El vanguardismo en Argentina.Los grupos de Boedo y Florida

El vanguardismo en Argentina. Los grupos de Boedo y Florida
En la década del 20, Buenos Aires participa de un movimiento de renovación intelectual. Jorge Luis Borges regresa de Europa en 1921 y comienza a difundir el ultraísmo. Enuncia sus principios en un artículo que publica en la revista Nosotros: " ... el ultraísmo tiende a la meta principal de toda poesía, esto es, a la transmutación de la realidad palpable del mundo en realidad interior y emocional".
Meses más tarde, Borges firma una "Proclama" en la revista Prisma, junto a su primo, Guillermo Juan, a Eduardo González Lanuza y a Guillermo de Torre:
Nosotros los ultraístas [ ... ] queremos desanquilosar el arte. [ ... ] Hemos sinte­tizado la poesía en su elemento primordial: la metáfora, a la que concedemos una máxima independencia [ ... ]. Cada verso de nuestros poemas posee su vida individual y representa una visión inédita. El Ultraísmo propende así a la formación de una mitología emocional y variable.
Después, Borges desdeña este movimiento; lo considera falso; se avergüenza de haber firmado sus manifiestos. Entonces encauza sus ansias de renovación hacia el martinfierrismo. A pesar de su nombre, no se relaciona con la poesía gauchesca ni con las características literarias del siglo XIX. Nace sin ideología política, pero con el tiempo da origen a dos grupos: el de Florida (conservador) y el de Boedo (socia­lizante).

Grupo de Florida: el arte

La calle más frívola y cosmopolita de Buenos Aires da nombre a este grupo, para simbolizar una poesía importada de Europa, como la de Borges y la de Ricardo Güi­raldes. Sus integrantes constituyen la verdadera generación ultraísta.
El martinfierrismo surge como movimiento literario con Martin Fierro, periódico quincenal de arte y crítica libre, cuya publicación se extiende desde 1924 a 1927 (cuarenta y cinco números). Aunque defiende los cánones del ultraísmo, abre sus páginas a otras tendencias y orientaciones. Su objetivo es -según su director, Evar Méndez-­"promover la renovación poética y alentarla en toda forma: ayudar a que la juventud realice lo que mi vida no me permitió realizar en literatura. Y ello debido a mi antigua y profunda convicción de la necesidad de elevar el nivel de la lírica en América [ ... ] y cumplir aquí, la evolución que la poesía experimentó en otros continentes".
El martinfierrismo reconoce como maes­tro al escritor argentino Macedonio fer­nández (1874-1952), porque sus peculia­ridades poéticas responden a la revolu­ción que intenta iniciar.
A pesar de que Leopoldo Lugones fue blanco de no pocas chanzas, Jorge Luis Borges afirma que la obra de los poetas de Martín Fierro "está prefigurada, abso­lutamente", en algunas páginas del Lunario sentimental, del poeta cordobés. "Realmente pensábamos que escribir bien era escribir como Lugones."
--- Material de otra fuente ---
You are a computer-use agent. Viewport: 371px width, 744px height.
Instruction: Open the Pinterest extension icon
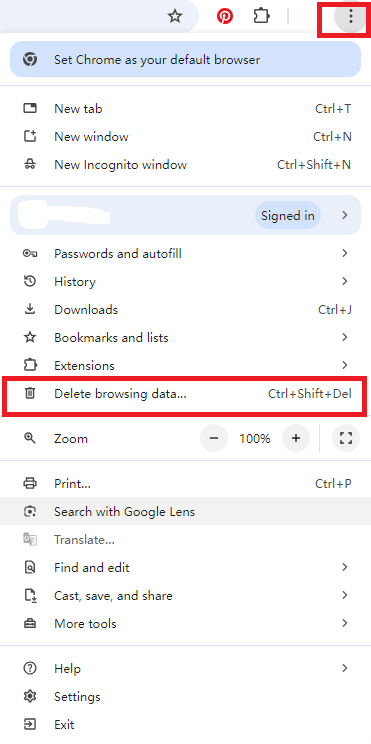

El nombre de la publicación (Martín Fierro) se asocia con sus redactores, quienes comienzan a llamarse martinfierristas:
Postmodernistas: Conrado Nalé Roxlo (1898-1973) Cayetano Córdova Iturburu (1902-1977) Luis Leopoldo Franco (1898-1988) Horacio Rega Molina (1899-1957) Carlos Mastronardi (1901-1976)
Versolibristas (Adeptos al ultraísmo.) Ricardo Güiraldes (1886-1927) Oliverio Girondo (1891-1967) ,Pablo Rojas Paz (1896-1956) ,Ricardo E. Molinari (1898) Jorge Luis Borges (1899-1986) Leopoldo Marechal (1900-1970) 7 Eduardo González Lanuza (1900-1976) Francisco Luis Bernárdez (1900-1978) Norah Lange (1906-1972)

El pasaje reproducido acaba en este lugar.